▶ [Excerpt to read]
Based on J.K. Rowling's post-Harry Potter novel, this four-hour HBO miniseries is crammed with stellar performers like Michael Gambon, Rory Kiear, Julia McKenzie and Simon McBurney, but director Jony Campbell and writer Sara Phelps haven't summoned a sense of urgency about the various misdeeds, dilemmas and disasters surrouding everyone in the picturesque town of Pagford. I don't know if Rowling's underlying book suffers similarly (numerous changes were made), but the miniseries comes across as a vacuous but pretty-looking Masterpiece Theatre wannabe. The movie looks quite good on Blu; extras are three behind-the-scenes featurettes.

▶ [Data listing]

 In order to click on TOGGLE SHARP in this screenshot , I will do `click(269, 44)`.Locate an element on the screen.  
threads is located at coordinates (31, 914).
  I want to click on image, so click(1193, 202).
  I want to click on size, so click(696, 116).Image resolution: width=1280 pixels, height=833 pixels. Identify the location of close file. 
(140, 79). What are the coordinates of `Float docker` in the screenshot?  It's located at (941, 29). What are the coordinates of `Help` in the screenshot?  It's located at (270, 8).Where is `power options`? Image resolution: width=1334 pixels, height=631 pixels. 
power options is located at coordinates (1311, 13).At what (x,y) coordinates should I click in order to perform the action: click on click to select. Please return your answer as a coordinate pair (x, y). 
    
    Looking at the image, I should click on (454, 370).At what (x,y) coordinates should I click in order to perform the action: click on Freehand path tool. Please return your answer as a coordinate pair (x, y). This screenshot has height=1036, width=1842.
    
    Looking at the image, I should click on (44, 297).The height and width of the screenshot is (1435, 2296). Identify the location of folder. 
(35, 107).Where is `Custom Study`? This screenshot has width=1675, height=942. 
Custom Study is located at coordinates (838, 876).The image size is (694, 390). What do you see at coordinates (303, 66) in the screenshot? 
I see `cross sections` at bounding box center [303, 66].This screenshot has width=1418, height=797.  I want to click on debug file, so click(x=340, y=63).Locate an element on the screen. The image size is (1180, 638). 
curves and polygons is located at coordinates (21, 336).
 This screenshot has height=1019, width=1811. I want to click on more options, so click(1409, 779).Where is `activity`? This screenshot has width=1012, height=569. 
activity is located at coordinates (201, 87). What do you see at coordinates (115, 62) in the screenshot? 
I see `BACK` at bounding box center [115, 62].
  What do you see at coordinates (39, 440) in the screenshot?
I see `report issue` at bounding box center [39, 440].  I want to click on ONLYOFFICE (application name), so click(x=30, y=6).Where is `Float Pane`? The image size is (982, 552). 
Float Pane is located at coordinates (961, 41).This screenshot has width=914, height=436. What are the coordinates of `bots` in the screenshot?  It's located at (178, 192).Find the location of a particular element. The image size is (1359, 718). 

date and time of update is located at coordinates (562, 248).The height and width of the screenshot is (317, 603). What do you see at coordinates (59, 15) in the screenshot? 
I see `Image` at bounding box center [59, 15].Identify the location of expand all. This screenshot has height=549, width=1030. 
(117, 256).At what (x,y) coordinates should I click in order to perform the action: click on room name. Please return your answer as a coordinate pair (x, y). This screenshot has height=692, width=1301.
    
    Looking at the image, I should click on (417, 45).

▶ [Exercise prompt] Return the entire miniseries review verbatim, from its first word to its last. The rows are not needed for any of this work.

▶ [Result of the task]
Based on J.K. Rowling's post-Harry Potter novel, this four-hour HBO miniseries is crammed with stellar performers like Michael Gambon, Rory Kiear, Julia McKenzie and Simon McBurney, but director Jony Campbell and writer Sara Phelps haven't summoned a sense of urgency about the various misdeeds, dilemmas and disasters surrouding everyone in the picturesque town of Pagford. I don't know if Rowling's underlying book suffers similarly (numerous changes were made), but the miniseries comes across as a vacuous but pretty-looking Masterpiece Theatre wannabe. The movie looks quite good on Blu; extras are three behind-the-scenes featurettes.